Festive Season Planning
We all long for holiday periods and time to relax with family and friends, particularly in the turbulent times that we currently find ourselves. However, sometimes, once the holidays are upon us, work stress can replaced by home stress. This can often be the case when caring for young children with the added pressure of visiting family over the Festive Season, and no doubt some work pressure creeping its way in too. Here are a few tips that we hope are of help!
Holiday School: This is a great plan for keeping children busy whilst you are finishing up work or need to get errands done. Find out which classmates are going along and then the holiday school visit is like a play date that you do not need to supervise!
Routine and Ground Rules: The parenting tips for the last term have been around the theme of ‘enabling development’ through encouraging independence and promoting choice, all within a framework of clear ground rules. Without the routine of school in place children will be looking for a little structure, and I am sure you will too.
Even with young children you can have a family chat about the rules that you would all like to follow:
Put away your toys
Do your chores (even the smallest person in the house can have a simple chore.)
Eat at the table
TV and screen time limits to be set
Snuggle and story at bedtime.
Limiting screen time: this is central to your plan. Limits on devices need to be realistically set and enforced. There are many educational YouTube channels (we have recently been introduced to Mark Rober, a science and engineering enthusiast https://m.youtube.com/channel/UCY1kMZp36IQSyNx_9h4mpCg). TV programmes can even include cooking and travel programmes along with the wildlife favourites. It could be fun to make a list of classic family films to watch and have some movie nights.
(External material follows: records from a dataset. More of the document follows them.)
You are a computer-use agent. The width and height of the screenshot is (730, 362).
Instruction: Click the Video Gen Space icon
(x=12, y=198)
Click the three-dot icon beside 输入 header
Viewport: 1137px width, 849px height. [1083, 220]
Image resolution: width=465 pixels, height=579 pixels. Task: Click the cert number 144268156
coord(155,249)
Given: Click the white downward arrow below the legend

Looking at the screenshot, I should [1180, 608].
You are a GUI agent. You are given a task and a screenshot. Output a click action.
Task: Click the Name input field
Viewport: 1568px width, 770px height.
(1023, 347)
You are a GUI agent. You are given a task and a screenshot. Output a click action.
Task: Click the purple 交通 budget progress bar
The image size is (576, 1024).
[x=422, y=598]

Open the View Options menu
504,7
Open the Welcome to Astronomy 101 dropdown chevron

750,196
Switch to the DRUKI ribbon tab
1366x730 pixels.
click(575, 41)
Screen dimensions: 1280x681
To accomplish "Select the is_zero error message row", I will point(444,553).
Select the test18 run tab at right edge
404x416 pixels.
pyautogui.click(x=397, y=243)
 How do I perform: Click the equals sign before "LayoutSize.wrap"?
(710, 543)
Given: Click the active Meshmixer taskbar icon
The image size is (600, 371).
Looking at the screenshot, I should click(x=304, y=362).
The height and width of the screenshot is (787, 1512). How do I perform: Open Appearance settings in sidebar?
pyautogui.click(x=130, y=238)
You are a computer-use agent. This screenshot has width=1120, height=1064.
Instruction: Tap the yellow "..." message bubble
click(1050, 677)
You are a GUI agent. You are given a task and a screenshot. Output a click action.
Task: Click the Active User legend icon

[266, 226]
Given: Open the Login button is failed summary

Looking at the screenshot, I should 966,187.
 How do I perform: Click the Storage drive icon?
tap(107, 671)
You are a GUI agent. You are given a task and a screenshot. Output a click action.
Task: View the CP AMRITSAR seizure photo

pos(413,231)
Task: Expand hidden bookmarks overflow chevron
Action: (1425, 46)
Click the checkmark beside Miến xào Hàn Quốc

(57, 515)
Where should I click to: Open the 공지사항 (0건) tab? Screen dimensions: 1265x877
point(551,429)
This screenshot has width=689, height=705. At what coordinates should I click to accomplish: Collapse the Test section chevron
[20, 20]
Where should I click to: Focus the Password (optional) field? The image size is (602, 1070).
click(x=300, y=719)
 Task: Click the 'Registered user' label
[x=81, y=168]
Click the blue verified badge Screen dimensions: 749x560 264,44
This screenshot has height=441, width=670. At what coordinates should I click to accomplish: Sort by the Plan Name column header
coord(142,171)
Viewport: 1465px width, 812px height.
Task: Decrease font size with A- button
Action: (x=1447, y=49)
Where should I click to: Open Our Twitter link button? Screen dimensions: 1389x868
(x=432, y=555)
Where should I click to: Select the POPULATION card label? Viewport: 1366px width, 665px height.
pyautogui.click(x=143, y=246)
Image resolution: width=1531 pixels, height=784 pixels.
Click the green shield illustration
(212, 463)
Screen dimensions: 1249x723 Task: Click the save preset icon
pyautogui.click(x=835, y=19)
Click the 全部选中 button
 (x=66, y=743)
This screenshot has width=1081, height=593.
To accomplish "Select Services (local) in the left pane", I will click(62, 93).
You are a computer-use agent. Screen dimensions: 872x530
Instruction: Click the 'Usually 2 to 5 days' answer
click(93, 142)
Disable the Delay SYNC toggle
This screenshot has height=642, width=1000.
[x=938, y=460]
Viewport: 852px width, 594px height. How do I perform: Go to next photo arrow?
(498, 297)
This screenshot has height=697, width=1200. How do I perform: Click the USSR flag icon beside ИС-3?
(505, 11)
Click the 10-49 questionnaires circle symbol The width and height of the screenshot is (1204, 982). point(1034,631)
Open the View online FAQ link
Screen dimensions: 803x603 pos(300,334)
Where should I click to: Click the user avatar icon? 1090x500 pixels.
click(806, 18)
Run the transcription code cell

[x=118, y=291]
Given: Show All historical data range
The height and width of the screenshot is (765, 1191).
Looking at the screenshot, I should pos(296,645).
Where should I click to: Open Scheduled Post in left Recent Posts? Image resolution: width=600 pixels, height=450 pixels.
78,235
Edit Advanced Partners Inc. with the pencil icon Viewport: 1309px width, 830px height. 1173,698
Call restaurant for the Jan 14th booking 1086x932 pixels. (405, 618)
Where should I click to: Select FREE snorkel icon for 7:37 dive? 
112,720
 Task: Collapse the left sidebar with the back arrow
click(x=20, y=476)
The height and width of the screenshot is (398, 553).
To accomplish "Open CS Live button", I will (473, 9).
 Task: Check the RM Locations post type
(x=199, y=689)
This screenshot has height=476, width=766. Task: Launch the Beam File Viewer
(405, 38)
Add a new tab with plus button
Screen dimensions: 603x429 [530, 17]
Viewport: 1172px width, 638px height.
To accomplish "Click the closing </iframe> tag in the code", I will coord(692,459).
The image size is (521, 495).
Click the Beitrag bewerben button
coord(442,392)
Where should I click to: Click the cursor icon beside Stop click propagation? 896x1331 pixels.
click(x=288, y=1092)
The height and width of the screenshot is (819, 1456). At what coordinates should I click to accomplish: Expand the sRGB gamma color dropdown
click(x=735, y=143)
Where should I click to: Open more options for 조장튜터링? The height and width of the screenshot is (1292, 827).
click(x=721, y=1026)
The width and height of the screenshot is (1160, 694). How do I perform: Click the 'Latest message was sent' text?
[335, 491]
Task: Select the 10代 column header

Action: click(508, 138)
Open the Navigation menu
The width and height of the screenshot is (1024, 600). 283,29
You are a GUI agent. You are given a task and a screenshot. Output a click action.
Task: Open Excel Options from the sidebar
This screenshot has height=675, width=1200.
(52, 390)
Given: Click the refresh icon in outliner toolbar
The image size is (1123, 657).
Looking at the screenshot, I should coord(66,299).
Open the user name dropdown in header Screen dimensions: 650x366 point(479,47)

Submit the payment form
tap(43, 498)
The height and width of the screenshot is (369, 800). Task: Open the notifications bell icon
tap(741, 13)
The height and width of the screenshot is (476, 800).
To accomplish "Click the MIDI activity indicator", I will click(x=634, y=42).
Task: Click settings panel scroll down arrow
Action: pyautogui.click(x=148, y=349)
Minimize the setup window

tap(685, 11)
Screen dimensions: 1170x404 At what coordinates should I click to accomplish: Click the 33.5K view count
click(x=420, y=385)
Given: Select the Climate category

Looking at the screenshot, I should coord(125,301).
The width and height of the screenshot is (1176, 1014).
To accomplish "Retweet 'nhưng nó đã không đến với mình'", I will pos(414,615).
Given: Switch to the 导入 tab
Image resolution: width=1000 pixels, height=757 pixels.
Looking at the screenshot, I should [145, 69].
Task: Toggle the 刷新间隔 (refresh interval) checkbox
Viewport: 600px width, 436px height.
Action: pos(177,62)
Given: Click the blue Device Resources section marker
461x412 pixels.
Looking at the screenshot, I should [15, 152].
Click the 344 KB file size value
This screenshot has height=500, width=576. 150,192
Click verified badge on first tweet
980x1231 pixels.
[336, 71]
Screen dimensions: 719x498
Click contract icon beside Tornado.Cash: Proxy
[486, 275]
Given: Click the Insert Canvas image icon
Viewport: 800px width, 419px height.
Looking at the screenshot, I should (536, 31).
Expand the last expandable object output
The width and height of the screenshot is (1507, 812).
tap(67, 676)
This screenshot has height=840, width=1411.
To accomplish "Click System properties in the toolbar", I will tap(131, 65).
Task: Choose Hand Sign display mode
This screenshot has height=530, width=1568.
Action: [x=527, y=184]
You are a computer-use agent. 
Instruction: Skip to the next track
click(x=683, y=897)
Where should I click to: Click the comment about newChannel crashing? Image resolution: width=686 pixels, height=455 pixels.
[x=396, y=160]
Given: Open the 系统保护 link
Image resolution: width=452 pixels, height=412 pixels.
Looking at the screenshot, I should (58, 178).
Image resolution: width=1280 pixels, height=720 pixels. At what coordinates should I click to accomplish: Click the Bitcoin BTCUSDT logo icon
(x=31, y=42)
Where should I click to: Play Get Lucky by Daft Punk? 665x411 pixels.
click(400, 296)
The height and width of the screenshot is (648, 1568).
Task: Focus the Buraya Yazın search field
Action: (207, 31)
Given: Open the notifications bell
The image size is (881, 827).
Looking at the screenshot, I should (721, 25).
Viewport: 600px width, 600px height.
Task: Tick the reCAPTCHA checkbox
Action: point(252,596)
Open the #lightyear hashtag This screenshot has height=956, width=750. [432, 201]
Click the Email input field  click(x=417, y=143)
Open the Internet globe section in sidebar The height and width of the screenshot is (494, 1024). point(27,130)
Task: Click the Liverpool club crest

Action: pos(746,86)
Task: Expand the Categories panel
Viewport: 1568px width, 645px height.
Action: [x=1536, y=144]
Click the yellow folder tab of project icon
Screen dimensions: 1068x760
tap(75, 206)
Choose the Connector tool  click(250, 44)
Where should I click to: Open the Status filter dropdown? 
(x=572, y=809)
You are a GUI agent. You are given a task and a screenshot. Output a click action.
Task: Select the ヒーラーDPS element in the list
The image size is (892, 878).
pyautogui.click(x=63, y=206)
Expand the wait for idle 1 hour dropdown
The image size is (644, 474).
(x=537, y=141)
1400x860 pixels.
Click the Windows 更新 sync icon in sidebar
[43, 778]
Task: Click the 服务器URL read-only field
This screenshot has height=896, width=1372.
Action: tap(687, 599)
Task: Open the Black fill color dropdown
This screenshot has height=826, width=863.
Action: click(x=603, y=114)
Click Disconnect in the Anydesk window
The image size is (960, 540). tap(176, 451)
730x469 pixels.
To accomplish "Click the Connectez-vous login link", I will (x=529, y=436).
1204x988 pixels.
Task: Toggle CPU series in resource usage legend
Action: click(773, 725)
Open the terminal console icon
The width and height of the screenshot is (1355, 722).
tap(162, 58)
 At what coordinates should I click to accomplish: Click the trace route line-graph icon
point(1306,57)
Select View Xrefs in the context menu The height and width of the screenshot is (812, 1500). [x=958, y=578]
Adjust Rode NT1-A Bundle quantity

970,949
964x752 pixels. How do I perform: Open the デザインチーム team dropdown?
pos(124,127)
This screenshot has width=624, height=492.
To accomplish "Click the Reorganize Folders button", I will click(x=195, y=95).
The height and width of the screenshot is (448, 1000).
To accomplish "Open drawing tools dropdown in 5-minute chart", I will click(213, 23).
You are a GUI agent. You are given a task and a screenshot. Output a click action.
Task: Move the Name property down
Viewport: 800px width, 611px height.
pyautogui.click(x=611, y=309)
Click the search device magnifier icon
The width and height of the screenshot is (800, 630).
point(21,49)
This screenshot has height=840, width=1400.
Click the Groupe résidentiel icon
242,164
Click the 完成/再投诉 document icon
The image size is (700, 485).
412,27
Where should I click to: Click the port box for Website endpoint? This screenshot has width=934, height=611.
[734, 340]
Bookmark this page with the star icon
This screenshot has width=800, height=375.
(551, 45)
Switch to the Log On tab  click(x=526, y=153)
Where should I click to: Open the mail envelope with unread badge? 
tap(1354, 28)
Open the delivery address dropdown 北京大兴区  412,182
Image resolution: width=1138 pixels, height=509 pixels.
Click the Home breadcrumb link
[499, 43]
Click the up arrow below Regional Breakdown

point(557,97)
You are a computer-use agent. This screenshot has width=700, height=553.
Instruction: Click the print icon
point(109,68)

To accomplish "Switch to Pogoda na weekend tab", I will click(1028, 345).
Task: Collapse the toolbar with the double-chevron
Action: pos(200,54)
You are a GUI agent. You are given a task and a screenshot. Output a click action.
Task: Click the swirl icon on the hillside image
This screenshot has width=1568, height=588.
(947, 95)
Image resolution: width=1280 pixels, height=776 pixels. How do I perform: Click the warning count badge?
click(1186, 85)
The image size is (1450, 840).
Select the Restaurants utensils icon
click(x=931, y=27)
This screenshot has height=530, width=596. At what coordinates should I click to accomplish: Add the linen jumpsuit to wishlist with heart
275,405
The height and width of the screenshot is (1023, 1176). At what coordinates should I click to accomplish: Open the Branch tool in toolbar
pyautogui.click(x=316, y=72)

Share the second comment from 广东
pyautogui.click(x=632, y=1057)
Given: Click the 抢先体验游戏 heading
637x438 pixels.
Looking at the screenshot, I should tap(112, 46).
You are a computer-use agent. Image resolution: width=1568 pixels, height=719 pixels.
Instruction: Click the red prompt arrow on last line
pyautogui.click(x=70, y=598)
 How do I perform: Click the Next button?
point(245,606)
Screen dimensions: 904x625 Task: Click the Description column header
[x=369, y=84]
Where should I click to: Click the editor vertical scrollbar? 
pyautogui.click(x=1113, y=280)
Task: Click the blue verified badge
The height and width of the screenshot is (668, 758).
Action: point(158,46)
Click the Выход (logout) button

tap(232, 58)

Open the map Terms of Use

Choose a book to read as a family over the holidays: there are so many classics of children’s literature, longer chapter books that lend themselves to a daily read together.
Chores: these can be adapted to all ages and can be done daily. Older children love the idea of earning money, so an extra chore can be great to encourage too, such as washing cars and windows, show them the skill and provide suitable tools.
Recycling: set up a recycling station at home if you do not have one already and start some eco-bricking or creating an aluminium foil ball for recycling. See what crafts you can make by re-purposing. Model the behaviour that you want to see: Children will quickly become disenchanted if you are not clear and consistent. Remember the rules and follow them too. A classic example is that of listening, we expect children to listen to us and yet are often distracted ourselves when our children talk to us.
Be present: When talking, walking, or playing with your little person, engage and have quality time together, put your phone away and enjoy the moment. A short period of quality time sharing a game is productive and validating for you both.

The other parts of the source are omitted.